Instructions to follow
Could you copy out each of the items below, character for character, with nothing changed?

Records for the exercise
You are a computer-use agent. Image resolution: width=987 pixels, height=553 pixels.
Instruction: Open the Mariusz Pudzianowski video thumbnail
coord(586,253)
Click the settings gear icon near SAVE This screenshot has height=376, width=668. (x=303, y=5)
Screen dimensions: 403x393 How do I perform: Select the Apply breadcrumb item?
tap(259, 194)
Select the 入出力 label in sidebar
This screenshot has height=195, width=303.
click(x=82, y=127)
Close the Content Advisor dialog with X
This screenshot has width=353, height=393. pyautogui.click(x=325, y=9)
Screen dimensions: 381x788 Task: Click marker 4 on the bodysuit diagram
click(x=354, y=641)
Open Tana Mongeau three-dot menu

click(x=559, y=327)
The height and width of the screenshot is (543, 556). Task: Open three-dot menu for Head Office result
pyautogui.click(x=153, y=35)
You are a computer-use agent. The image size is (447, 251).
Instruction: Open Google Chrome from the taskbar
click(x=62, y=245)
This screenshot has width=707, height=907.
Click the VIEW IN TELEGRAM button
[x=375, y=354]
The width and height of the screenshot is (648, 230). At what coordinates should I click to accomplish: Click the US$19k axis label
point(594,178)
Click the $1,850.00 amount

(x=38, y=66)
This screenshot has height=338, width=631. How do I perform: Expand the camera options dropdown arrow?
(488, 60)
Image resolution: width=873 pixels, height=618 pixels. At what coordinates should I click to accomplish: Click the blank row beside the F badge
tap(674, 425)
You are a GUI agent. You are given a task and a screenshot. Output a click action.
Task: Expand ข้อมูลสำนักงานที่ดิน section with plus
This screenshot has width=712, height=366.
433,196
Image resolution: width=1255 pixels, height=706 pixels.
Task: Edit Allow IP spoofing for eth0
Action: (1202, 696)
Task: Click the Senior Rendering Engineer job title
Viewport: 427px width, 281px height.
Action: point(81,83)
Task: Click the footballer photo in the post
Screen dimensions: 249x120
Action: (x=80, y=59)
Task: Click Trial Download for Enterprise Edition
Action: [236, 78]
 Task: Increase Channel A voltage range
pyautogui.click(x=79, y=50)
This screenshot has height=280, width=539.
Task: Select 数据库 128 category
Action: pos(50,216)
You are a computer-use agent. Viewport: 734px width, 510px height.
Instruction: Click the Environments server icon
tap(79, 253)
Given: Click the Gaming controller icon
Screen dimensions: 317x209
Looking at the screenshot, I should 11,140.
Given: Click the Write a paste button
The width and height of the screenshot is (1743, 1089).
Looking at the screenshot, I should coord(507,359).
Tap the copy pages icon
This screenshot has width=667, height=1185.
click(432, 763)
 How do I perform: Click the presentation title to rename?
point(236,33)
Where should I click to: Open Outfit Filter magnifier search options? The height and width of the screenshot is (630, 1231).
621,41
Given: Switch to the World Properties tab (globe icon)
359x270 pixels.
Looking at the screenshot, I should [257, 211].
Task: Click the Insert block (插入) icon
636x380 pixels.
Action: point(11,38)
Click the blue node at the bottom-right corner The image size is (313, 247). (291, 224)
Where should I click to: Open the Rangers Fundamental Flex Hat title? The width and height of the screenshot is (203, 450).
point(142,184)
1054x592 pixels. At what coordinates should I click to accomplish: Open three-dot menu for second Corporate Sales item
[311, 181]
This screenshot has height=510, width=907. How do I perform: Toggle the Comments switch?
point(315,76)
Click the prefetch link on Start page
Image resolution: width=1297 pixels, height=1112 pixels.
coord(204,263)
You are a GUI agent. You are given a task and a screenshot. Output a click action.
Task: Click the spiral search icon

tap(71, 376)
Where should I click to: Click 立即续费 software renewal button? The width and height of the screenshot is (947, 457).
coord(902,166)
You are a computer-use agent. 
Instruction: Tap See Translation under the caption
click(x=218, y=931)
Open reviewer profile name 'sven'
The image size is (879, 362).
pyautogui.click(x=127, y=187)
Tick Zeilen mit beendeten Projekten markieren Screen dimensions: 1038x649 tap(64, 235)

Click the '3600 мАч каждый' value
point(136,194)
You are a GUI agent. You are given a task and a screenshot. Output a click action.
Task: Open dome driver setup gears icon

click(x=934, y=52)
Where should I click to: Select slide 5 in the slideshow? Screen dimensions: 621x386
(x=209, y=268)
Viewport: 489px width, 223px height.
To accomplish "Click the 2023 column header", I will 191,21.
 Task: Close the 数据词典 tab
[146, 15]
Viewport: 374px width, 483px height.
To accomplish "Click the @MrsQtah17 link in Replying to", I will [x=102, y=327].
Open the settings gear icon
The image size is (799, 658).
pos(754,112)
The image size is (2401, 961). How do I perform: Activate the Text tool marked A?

Task response
You are a computer-use agent. Image resolution: width=987 pixels, height=553 pixels.
Instruction: Open the Mariusz Pudzianowski video thumbnail
coord(586,253)
Click the settings gear icon near SAVE This screenshot has height=376, width=668. (x=303, y=5)
Screen dimensions: 403x393 How do I perform: Select the Apply breadcrumb item?
tap(259, 194)
Select the 入出力 label in sidebar
This screenshot has height=195, width=303.
click(x=82, y=127)
Close the Content Advisor dialog with X
This screenshot has width=353, height=393. pyautogui.click(x=325, y=9)
Screen dimensions: 381x788 Task: Click marker 4 on the bodysuit diagram
click(x=354, y=641)
Open Tana Mongeau three-dot menu

click(x=559, y=327)
The height and width of the screenshot is (543, 556). Task: Open three-dot menu for Head Office result
pyautogui.click(x=153, y=35)
You are a computer-use agent. The image size is (447, 251).
Instruction: Open Google Chrome from the taskbar
click(x=62, y=245)
This screenshot has width=707, height=907.
Click the VIEW IN TELEGRAM button
[x=375, y=354]
The width and height of the screenshot is (648, 230). At what coordinates should I click to accomplish: Click the US$19k axis label
point(594,178)
Click the $1,850.00 amount

(x=38, y=66)
This screenshot has height=338, width=631. How do I perform: Expand the camera options dropdown arrow?
(488, 60)
Image resolution: width=873 pixels, height=618 pixels. At what coordinates should I click to accomplish: Click the blank row beside the F badge
tap(674, 425)
You are a GUI agent. You are given a task and a screenshot. Output a click action.
Task: Expand ข้อมูลสำนักงานที่ดิน section with plus
This screenshot has width=712, height=366.
433,196
Image resolution: width=1255 pixels, height=706 pixels.
Task: Edit Allow IP spoofing for eth0
Action: (1202, 696)
Task: Click the Senior Rendering Engineer job title
Viewport: 427px width, 281px height.
Action: point(81,83)
Task: Click the footballer photo in the post
Screen dimensions: 249x120
Action: (x=80, y=59)
Task: Click Trial Download for Enterprise Edition
Action: [236, 78]
 Task: Increase Channel A voltage range
pyautogui.click(x=79, y=50)
This screenshot has height=280, width=539.
Task: Select 数据库 128 category
Action: pos(50,216)
You are a computer-use agent. Viewport: 734px width, 510px height.
Instruction: Click the Environments server icon
tap(79, 253)
Given: Click the Gaming controller icon
Screen dimensions: 317x209
Looking at the screenshot, I should 11,140.
Given: Click the Write a paste button
The width and height of the screenshot is (1743, 1089).
Looking at the screenshot, I should coord(507,359).
Tap the copy pages icon
This screenshot has width=667, height=1185.
click(432, 763)
 How do I perform: Click the presentation title to rename?
point(236,33)
Where should I click to: Open Outfit Filter magnifier search options? The height and width of the screenshot is (630, 1231).
621,41
Given: Switch to the World Properties tab (globe icon)
359x270 pixels.
Looking at the screenshot, I should [257, 211].
Task: Click the Insert block (插入) icon
636x380 pixels.
Action: point(11,38)
Click the blue node at the bottom-right corner The image size is (313, 247). (291, 224)
Where should I click to: Open the Rangers Fundamental Flex Hat title? The width and height of the screenshot is (203, 450).
point(142,184)
1054x592 pixels. At what coordinates should I click to accomplish: Open three-dot menu for second Corporate Sales item
[311, 181]
This screenshot has height=510, width=907. How do I perform: Toggle the Comments switch?
point(315,76)
Click the prefetch link on Start page
Image resolution: width=1297 pixels, height=1112 pixels.
coord(204,263)
You are a GUI agent. You are given a task and a screenshot. Output a click action.
Task: Click the spiral search icon

tap(71, 376)
Where should I click to: Click 立即续费 software renewal button? The width and height of the screenshot is (947, 457).
coord(902,166)
You are a computer-use agent. 
Instruction: Tap See Translation under the caption
click(x=218, y=931)
Open reviewer profile name 'sven'
The image size is (879, 362).
pyautogui.click(x=127, y=187)
Tick Zeilen mit beendeten Projekten markieren Screen dimensions: 1038x649 tap(64, 235)

Click the '3600 мАч каждый' value
point(136,194)
You are a GUI agent. You are given a task and a screenshot. Output a click action.
Task: Open dome driver setup gears icon

click(x=934, y=52)
Where should I click to: Select slide 5 in the slideshow? Screen dimensions: 621x386
(x=209, y=268)
Viewport: 489px width, 223px height.
To accomplish "Click the 2023 column header", I will 191,21.
 Task: Close the 数据词典 tab
[146, 15]
Viewport: 374px width, 483px height.
To accomplish "Click the @MrsQtah17 link in Replying to", I will [x=102, y=327].
Open the settings gear icon
The image size is (799, 658).
pos(754,112)
The image size is (2401, 961). How do I perform: Activate the Text tool marked A?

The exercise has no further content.